Material for the task:

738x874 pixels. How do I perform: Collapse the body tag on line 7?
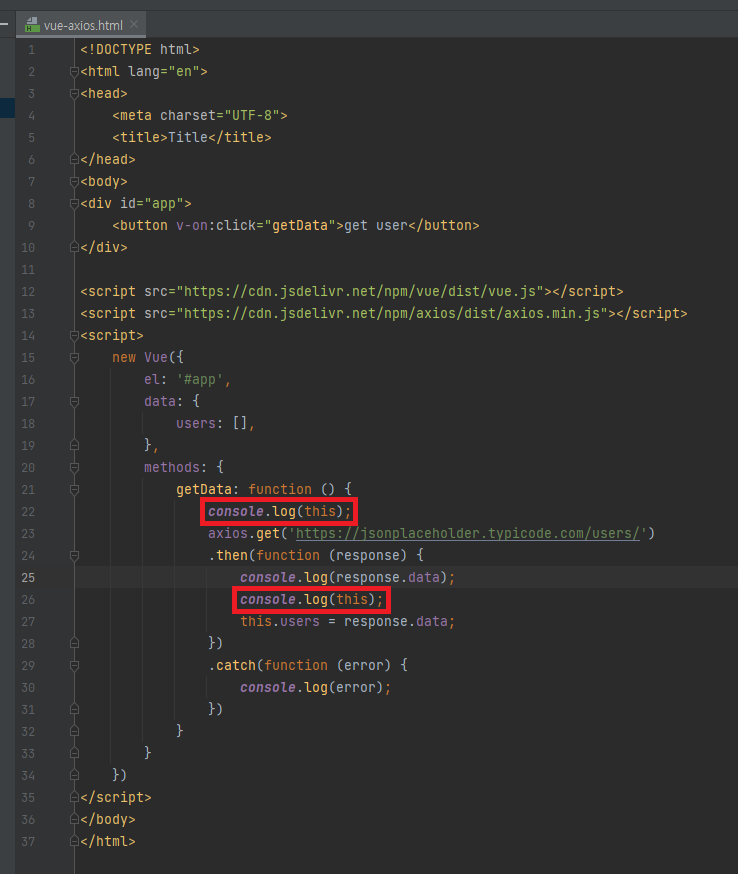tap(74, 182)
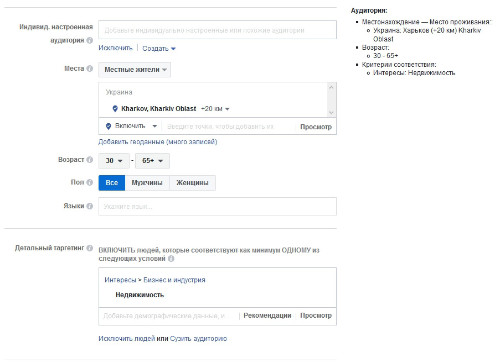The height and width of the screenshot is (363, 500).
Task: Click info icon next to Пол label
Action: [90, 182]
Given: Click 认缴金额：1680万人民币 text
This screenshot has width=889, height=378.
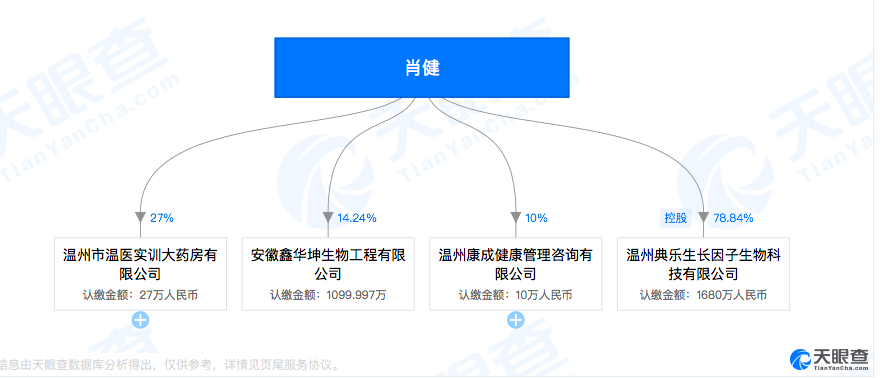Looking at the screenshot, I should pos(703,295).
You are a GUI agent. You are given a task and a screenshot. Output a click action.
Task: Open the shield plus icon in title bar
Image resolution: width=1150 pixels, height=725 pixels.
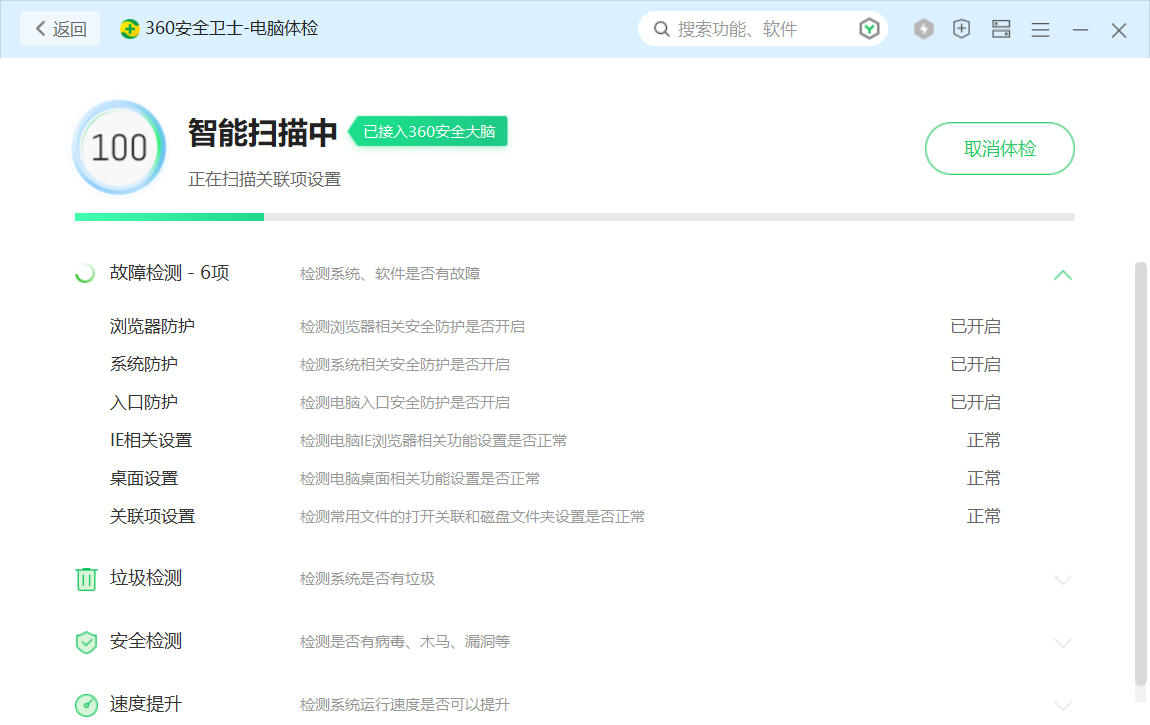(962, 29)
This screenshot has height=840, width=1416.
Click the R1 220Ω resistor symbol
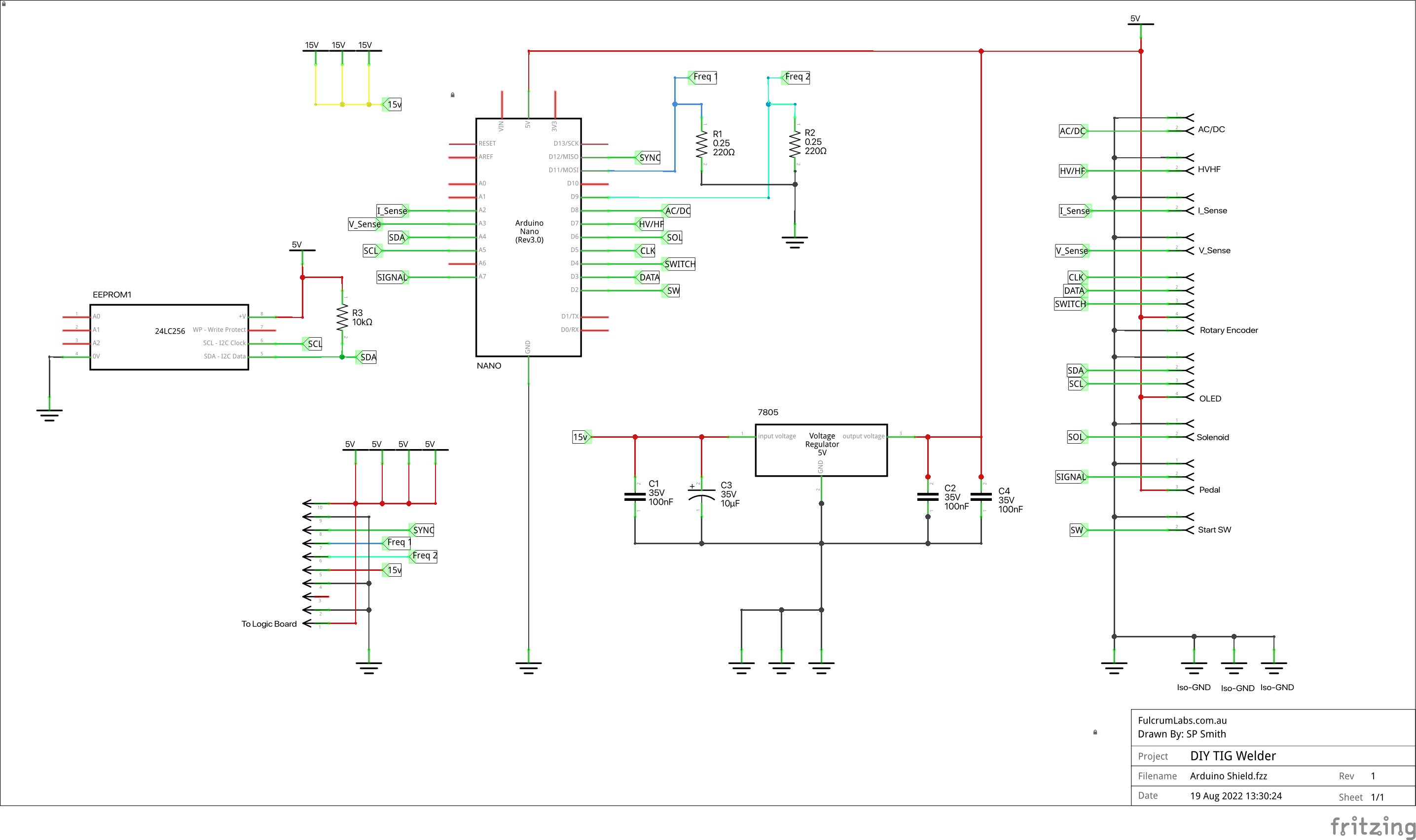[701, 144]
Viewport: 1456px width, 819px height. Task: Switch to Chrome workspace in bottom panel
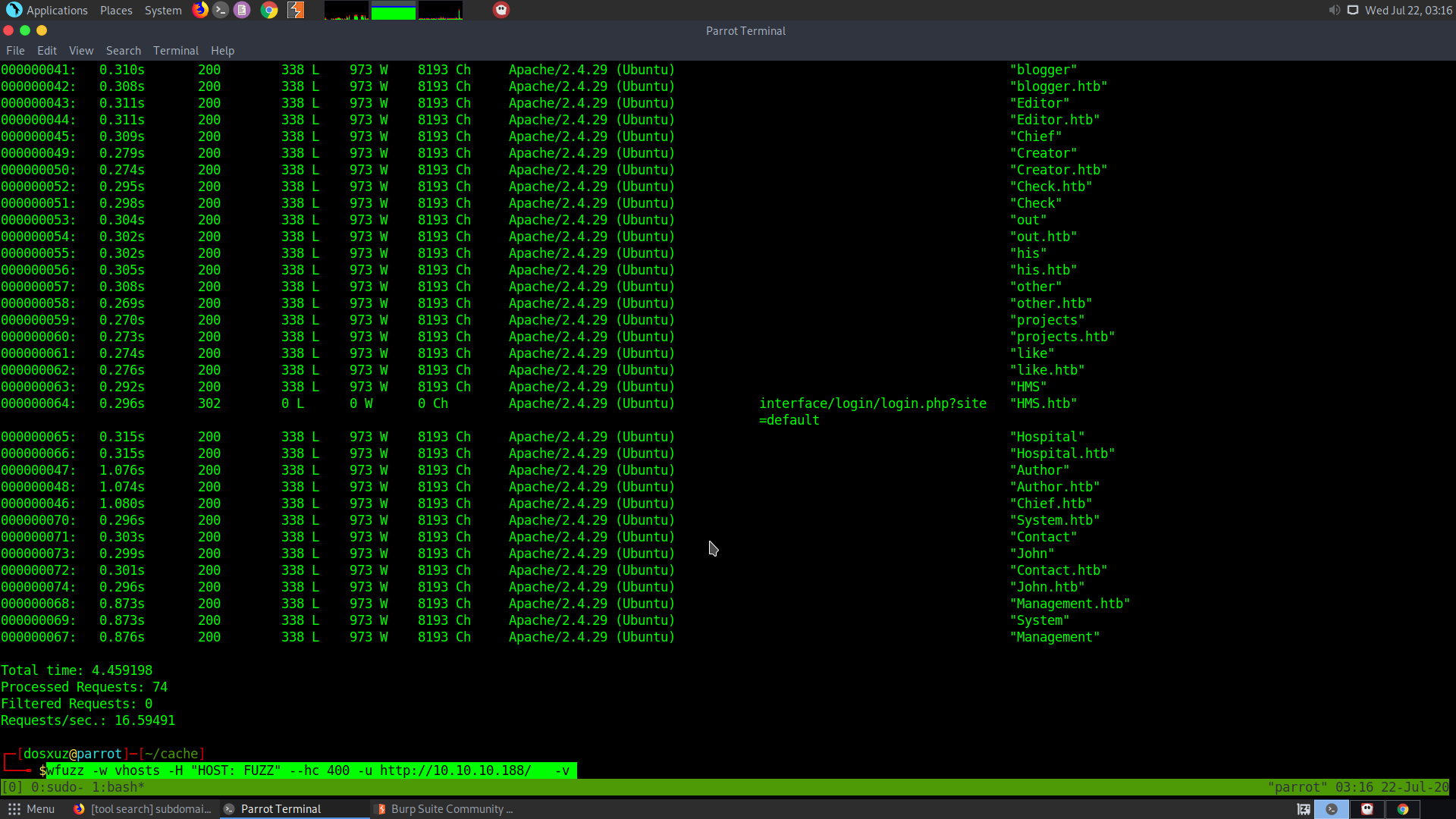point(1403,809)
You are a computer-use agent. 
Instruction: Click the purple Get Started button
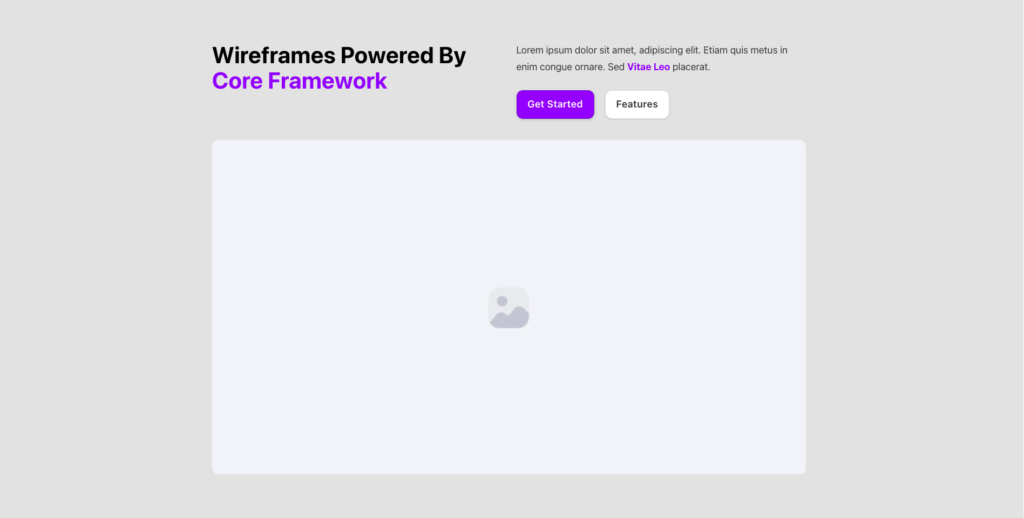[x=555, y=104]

Task to carry out:
Render each line of the listing above as a numbered list, omitting any blank lines and leaving out the pictures.

Problem solution:
1. 738x874 pixels. How do I perform: Collapse the body tag on line 7?
2. tap(74, 182)
3. The height and width of the screenshot is (363, 500).
4. Task: Click info icon next to Пол label
5. Action: [90, 182]
6. Given: Click 认缴金额：1680万人民币 text
7. This screenshot has width=889, height=378.
8. Looking at the screenshot, I should pos(703,295).
9. You are a GUI agent. You are given a task and a screenshot. Output a click action.
10. Task: Open the shield plus icon in title bar
11. Image resolution: width=1150 pixels, height=725 pixels.
12. (962, 29)
13. This screenshot has height=840, width=1416.
14. Click the R1 220Ω resistor symbol
15. [701, 144]
16. Viewport: 1456px width, 819px height. Task: Switch to Chrome workspace in bottom panel
17. point(1403,809)
18. You are a computer-use agent. 
19. Instruction: Click the purple Get Started button
20. [x=555, y=104]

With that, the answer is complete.